In its time, Sainte Marie was the westernmost European settlement in North America (north of Mexico) and surely qualifies as an integral part of that glorious early history – that epopee des plus brillants exploits of which the French version of the Canadian anthem sings so movingly. But for those Jesuit “Blackrobes” and their associates who lived and labored there - 37 days by canoe from Quebec City, spending long cold winters in smoky “longhouses” in Indian villages and the hot summers in that settlement, following their rigorous religious routine of prayers and spiritual exercises (starting daily at 4:00 a.m.), it was a rough obscure life. It only importance in worldly terms proved, paradoxically, to be its undoing, as conflict between the warring European Powers’ Indian surrogates forced the French Jesuits to leave that outpost after 10 years of intense missionary effort – abandoning what they had earlier built with such undoubtedly high hopes.

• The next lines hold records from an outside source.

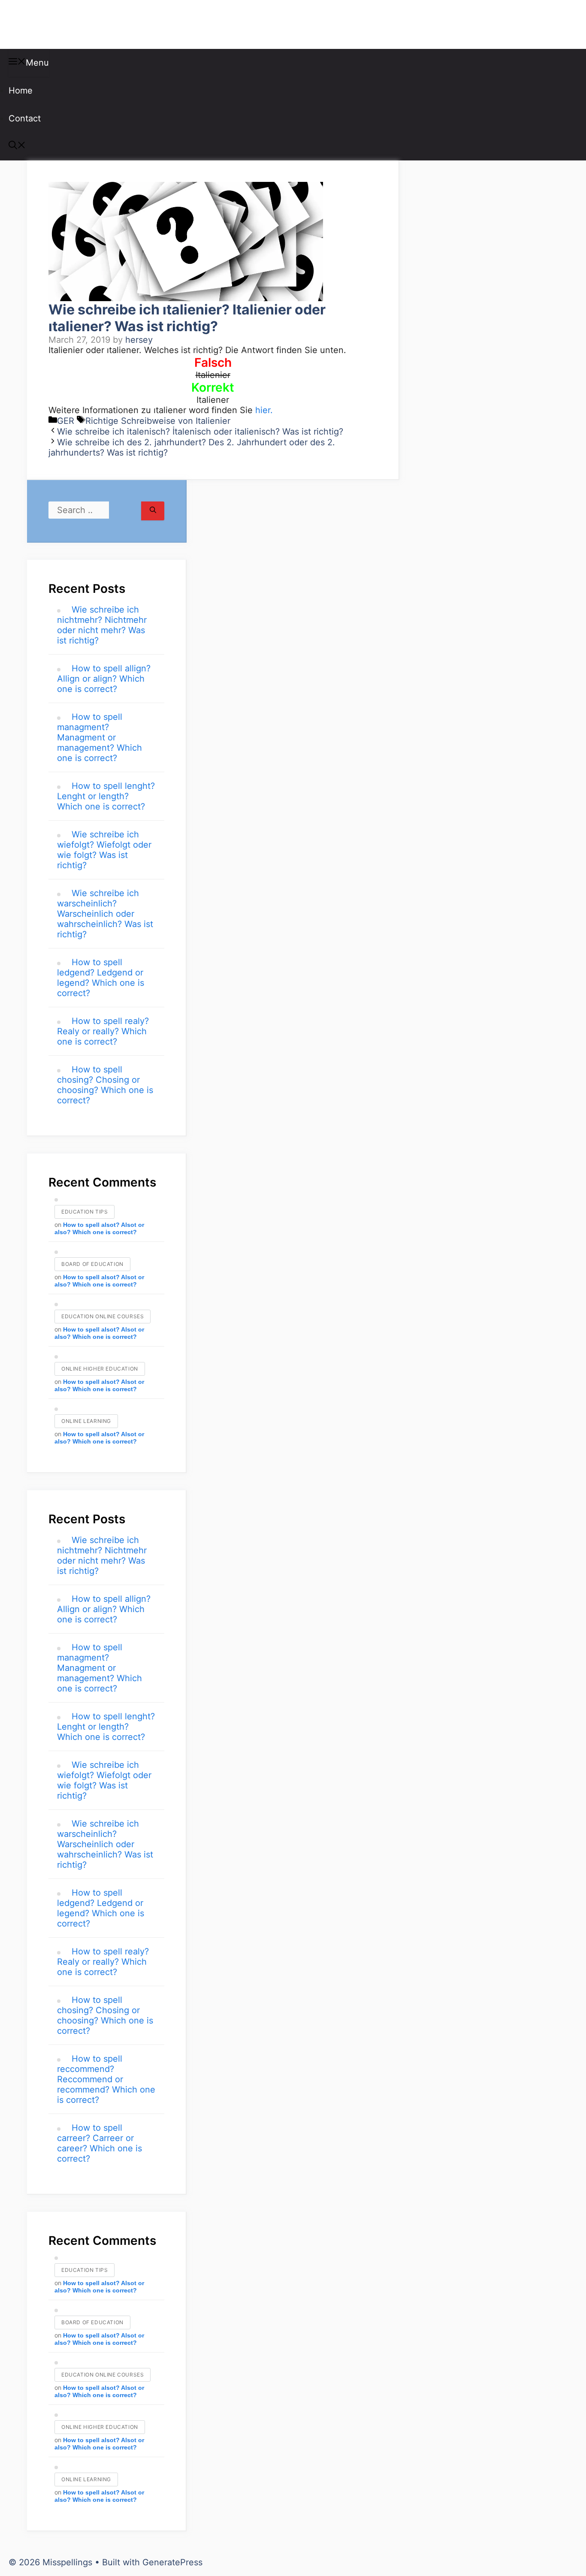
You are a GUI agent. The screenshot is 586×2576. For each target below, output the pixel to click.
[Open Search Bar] (17, 146)
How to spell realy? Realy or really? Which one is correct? (103, 1031)
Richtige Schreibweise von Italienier (157, 421)
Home (21, 90)
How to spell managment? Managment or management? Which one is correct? (99, 737)
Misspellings (52, 24)
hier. (264, 410)
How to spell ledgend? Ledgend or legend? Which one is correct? (100, 977)
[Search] (152, 510)
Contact (25, 118)
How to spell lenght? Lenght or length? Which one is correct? (106, 796)
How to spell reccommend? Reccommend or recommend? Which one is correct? (106, 2079)
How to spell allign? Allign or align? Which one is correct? (104, 678)
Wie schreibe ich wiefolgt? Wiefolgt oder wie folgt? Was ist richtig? (104, 849)
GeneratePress (172, 2562)
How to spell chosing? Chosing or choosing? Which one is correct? (105, 1084)
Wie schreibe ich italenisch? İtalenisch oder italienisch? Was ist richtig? (200, 431)
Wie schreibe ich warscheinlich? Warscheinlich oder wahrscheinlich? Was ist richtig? (105, 913)
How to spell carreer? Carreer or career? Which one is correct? (99, 2143)
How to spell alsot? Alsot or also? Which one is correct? (99, 1228)
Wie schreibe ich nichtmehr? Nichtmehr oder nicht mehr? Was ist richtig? (102, 625)
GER (65, 421)
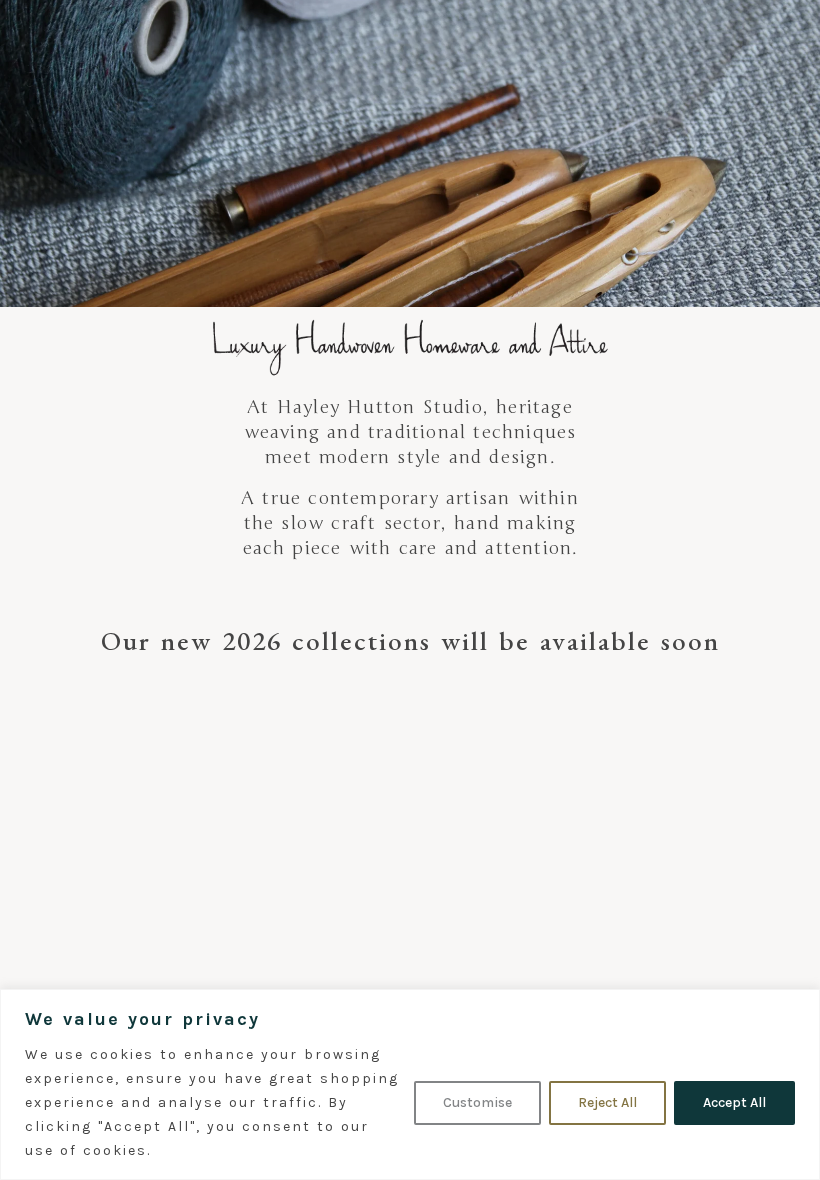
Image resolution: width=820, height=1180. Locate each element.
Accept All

At the time, the French Jesuits’ ambitious, impressive, powerful project appeared in worldly terms a colossal failure – as indeed, in the immediate shadow of the cross, must also have appeared the earthly mission of Jesus himself, in whose name those missionaries so heroically struggled.

Now that North America is again becoming mission territory, we do well to keep such apparent failures as well as the seeming successes in mind as we consider anew how to re-establish the Good News in this New World.